» **ESERCIZIO A**
Riporti come lista JSON di stringhe, una per riga ed escludendo le righe vuote, le righe dei record che partono da quella contenente "Where should I click to: Show" e terminano con quella contenente "Viewport: 650px width, 1373px", entrambe comprese.

» **ESTRATTO DEL DOCUMENTO**
La struttura sonora (rime interne e sparse, allitterazioni, anafore, assonanze e consonanze, variazioni su tema) accompagna e sostiene costantemente lo svolgersi dei testi; una straordinaria sapienza semantica, un'acuta coscienza nelle scelte lessicali, una feconda, insistita, necessaria polisemia fanno balenare approcci inattesi, legami imprevisti, prospettive nascoste, in un proliferare di corrispondenze "che attraversa sdoppiamenti, che si moltiplicano in similitudini e nell’indefinibile”. Gli elementi della frase, poi, soggetti verbi avverbi aggettivi, forzati sino ai confini delle possibilità della loro natura, rilasciano una corrente di energia che ci trasporta sino ai margini dell'esplorabile, là dove sono le "zone di tracce cancellate", la "costa guardata dalla notte", "dove tornano a inabissarsi i viaggi notturni" "dentro una notte senza custodia".

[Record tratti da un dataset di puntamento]
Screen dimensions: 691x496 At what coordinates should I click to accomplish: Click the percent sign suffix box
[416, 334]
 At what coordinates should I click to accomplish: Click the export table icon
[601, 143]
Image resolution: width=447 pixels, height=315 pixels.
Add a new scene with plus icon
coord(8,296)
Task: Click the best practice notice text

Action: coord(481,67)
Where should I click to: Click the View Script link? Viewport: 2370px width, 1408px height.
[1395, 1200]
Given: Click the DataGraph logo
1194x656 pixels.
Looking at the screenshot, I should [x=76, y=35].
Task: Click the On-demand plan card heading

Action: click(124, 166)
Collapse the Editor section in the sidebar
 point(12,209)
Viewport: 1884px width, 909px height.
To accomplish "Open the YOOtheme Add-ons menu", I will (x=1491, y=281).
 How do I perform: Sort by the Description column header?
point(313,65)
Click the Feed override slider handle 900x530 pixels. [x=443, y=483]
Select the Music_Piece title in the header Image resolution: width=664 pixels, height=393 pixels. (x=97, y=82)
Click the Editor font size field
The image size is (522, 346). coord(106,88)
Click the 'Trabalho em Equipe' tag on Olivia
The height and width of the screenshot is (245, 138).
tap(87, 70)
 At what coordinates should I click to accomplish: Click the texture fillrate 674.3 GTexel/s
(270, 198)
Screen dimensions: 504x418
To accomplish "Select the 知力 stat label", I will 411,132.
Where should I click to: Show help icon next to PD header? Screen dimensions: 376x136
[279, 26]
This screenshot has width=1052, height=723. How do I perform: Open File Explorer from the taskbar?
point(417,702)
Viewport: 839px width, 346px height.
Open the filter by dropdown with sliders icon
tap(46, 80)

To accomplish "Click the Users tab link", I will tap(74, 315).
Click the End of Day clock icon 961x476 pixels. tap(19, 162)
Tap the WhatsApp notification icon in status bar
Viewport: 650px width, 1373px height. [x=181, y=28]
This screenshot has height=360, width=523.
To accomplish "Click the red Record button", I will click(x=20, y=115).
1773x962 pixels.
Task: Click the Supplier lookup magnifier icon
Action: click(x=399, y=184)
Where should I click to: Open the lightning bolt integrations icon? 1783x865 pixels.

» **ESERCIZIO B**
In base al brano, risponda alle domande seguenti:
(i) Quali procedimenti della struttura sonora vengono elencati tra parentesi?
(ii) Quali elementi della frase vengono forzati sino ai confini delle possibilità della loro natura?
(iii) Da che cosa è guardata la costa citata nel brano?

» **RISPOSTA COMPLETA A**
[
  "Where should I click to: Show help icon next to PD header? Screen dimensions: 376x136",
  "[279, 26]",
  "This screenshot has width=1052, height=723. How do I perform: Open File Explorer from the taskbar?",
  "point(417,702)",
  "Viewport: 839px width, 346px height.",
  "Open the filter by dropdown with sliders icon",
  "tap(46, 80)",
  "To accomplish \"Click the Users tab link\", I will tap(74, 315).",
  "Click the End of Day clock icon 961x476 pixels. tap(19, 162)",
  "Tap the WhatsApp notification icon in status bar",
  "Viewport: 650px width, 1373px height. [x=181, y=28]"
]

» **RISPOSTA COMPLETA B**
(i) Rime interne e sparse, allitterazioni, anafore, assonanze e consonanze, variazioni su tema.
(ii) Soggetti, verbi, avverbi e aggettivi.
(iii) Dalla notte.